¿Votando corruptos?
Son muchas cosas las que meter en la urna: ideología, afiliación partidista, el interés por un tema concreto, la evaluación de la economía...


Con el escándalo del ministro Fernández Díaz regresa una pregunta que ya resulta familiar: ¿por qué los corruptos no se hunden más profundamente en las elecciones? La respuesta clásica y conformista, “es que en España somos así”, resulta tentadora. Pero insostenible. Para empezar, sí ha existido cierta penalización: a nivel local, hacia el PP, hacia CiU e incluso hacia el PSOE. Se observa una correlación en las encuestas entre la preocupación por la corrupción y el voto a Podemos. Aunque en esencia no somos tan distintos de nuestro entorno: la mayoría de estudios comparados muestran escaso (mas no nulo) castigo electoral a la corrupción. Hay buenas razones para ello.
El voto es un instrumento complejo. Son muchas cosas las que meter en la urna: ideología, afiliación partidista, el interés por un tema concreto, la evaluación de la economía… La corrupción es solo una más. Si, por ejemplo, la preferencia ideológica de ciertos votantes es fuerte y no hay una alternativa clara en el menú, ¿qué pueden hacer? Ni Ciudadanos ni Podemos son sustitutos perfectos de las viejas formaciones. Es comprensible que muchos decidan dar prioridad a sus ideas e intereses.
España vive, además, una época de trincheras que se trasladan al debate público y a los medios, de manera que para muchos votantes resulta poco creíble o interesante lo que se dice fuera de sus foros de confianza. Saltar una zanja ideológica es un trabajo arduo.

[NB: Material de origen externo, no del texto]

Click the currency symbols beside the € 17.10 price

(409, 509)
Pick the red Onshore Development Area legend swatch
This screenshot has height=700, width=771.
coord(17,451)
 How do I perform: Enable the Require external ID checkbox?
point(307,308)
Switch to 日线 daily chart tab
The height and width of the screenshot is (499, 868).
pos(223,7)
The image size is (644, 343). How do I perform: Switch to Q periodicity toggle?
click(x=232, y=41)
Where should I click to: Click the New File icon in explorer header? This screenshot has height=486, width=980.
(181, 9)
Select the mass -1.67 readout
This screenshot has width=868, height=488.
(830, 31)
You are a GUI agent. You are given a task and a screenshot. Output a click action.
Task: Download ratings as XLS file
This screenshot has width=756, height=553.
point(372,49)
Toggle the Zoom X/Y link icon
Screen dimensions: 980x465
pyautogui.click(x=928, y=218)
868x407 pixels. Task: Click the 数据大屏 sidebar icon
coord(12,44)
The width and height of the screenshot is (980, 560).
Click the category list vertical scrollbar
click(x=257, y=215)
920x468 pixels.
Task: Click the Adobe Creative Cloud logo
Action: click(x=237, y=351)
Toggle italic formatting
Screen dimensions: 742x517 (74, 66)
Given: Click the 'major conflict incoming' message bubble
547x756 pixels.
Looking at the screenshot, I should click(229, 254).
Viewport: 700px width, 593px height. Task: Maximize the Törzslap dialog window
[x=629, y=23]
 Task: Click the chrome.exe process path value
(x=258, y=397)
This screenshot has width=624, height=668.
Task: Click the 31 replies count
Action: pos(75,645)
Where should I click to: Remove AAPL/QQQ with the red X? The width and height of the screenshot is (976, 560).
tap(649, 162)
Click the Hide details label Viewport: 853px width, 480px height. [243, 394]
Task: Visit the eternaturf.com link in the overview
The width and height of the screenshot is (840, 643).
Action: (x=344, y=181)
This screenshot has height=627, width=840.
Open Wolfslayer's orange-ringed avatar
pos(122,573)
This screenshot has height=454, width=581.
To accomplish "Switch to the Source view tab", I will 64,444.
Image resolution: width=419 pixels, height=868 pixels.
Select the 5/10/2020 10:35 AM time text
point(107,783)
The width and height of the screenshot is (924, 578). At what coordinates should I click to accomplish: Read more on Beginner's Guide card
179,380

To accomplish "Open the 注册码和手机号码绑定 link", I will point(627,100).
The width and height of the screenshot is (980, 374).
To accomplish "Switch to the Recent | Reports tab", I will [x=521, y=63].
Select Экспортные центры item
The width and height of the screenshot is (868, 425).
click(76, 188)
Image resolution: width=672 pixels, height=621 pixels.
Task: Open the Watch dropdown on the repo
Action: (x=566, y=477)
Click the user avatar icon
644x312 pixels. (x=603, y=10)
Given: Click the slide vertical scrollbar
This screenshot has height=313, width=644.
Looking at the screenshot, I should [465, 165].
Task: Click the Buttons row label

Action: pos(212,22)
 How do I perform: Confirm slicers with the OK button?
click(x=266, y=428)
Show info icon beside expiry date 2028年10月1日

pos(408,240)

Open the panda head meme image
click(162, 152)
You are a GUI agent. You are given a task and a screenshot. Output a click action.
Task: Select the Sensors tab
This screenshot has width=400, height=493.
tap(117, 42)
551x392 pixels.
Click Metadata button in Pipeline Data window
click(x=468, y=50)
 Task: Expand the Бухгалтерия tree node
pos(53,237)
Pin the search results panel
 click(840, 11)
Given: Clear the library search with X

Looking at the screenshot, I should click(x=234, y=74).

En este contexto cabe preguntarse si es buena idea insistir en el voto como arma última contra la corrupción. Una democracia fuerte debería disponer de otras, más poderosas: una judicatura eficaz y apartidista; unas instituciones más sólidas e independientes; y una información de mayor calidad para alimentar un debate rico y transparente. Paradójicamente, es la coalición resultante del 26-J la que debe tomar medidas para reforzar estos mecanismos. Así que, al final, el votante sí tiene responsabilidad en la lucha contra la corrupción. Pero esta tiene más que ver con saltar zanjas y pedir reformas que con usar una papeleta como mero instrumento de castigo.